- [Activity]:
Having located "You are a GUI", write out its line and the remaining lines of the material exactly, the last one included, but not the pictures.

- [Entries supplied]:
○ ○ ○ ○
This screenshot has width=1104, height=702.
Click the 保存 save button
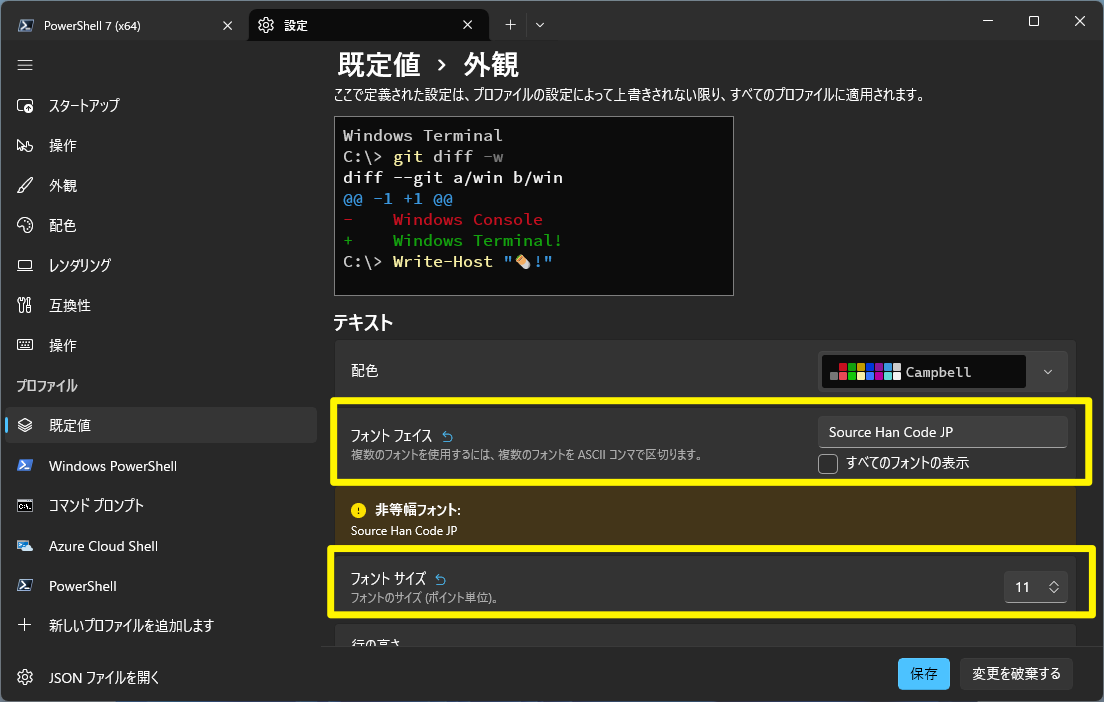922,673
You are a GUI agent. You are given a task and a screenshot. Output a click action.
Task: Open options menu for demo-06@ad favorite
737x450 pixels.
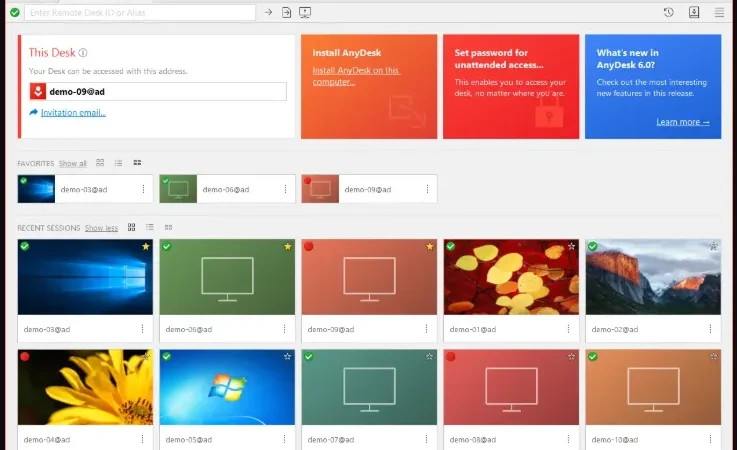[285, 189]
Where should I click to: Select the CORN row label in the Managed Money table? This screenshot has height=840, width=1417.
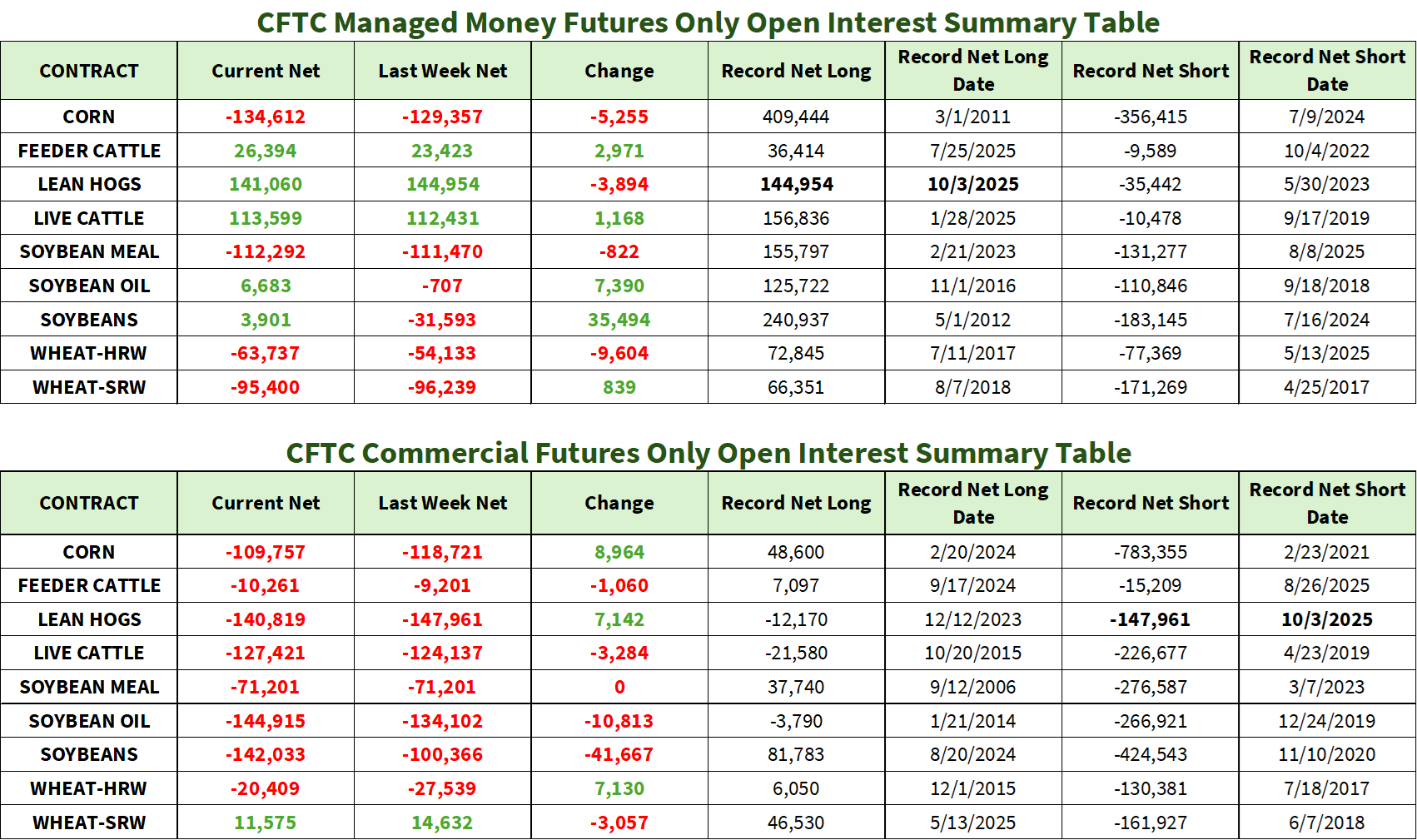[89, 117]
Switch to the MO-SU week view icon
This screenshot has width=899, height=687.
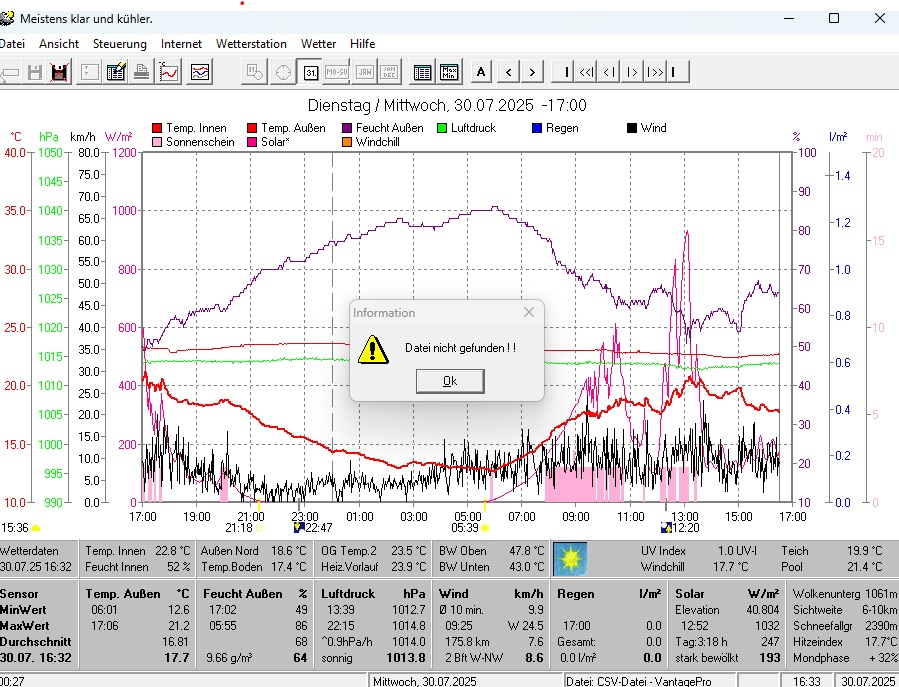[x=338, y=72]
○ ○ ○ ○
- [Response]:
You are a GUI agent. You are given a task and a screenshot. Output a click action.
Task: Open options menu for demo-06@ad favorite
737x450 pixels.
[285, 189]
Where should I click to: Select the CORN row label in the Managed Money table? This screenshot has height=840, width=1417.
[89, 117]
Switch to the MO-SU week view icon
This screenshot has width=899, height=687.
[x=338, y=72]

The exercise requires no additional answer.